- ASSIGNED TASK -
Reproduce the data below without any changes, starting at the line that contains "Locate an element" and continuing through the last line of the data.

Pixel coordinate grounding data:
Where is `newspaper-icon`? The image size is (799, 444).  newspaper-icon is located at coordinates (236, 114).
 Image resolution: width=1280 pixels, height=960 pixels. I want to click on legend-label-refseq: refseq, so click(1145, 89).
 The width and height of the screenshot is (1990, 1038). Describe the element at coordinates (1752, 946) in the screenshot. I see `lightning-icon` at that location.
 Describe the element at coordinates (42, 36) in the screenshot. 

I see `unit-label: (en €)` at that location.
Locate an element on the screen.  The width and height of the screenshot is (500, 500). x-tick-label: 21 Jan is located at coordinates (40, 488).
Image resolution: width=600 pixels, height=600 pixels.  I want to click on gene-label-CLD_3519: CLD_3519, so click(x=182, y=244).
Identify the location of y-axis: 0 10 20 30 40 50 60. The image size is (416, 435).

- SOLUTION FOR THIS PROBLEM -
Locate an element on the screen.  The width and height of the screenshot is (500, 500). x-tick-label: 21 Jan is located at coordinates (40, 488).
Image resolution: width=600 pixels, height=600 pixels.  I want to click on gene-label-CLD_3519: CLD_3519, so click(x=182, y=244).
Identify the location of y-axis: 0 10 20 30 40 50 60. The image size is (416, 435).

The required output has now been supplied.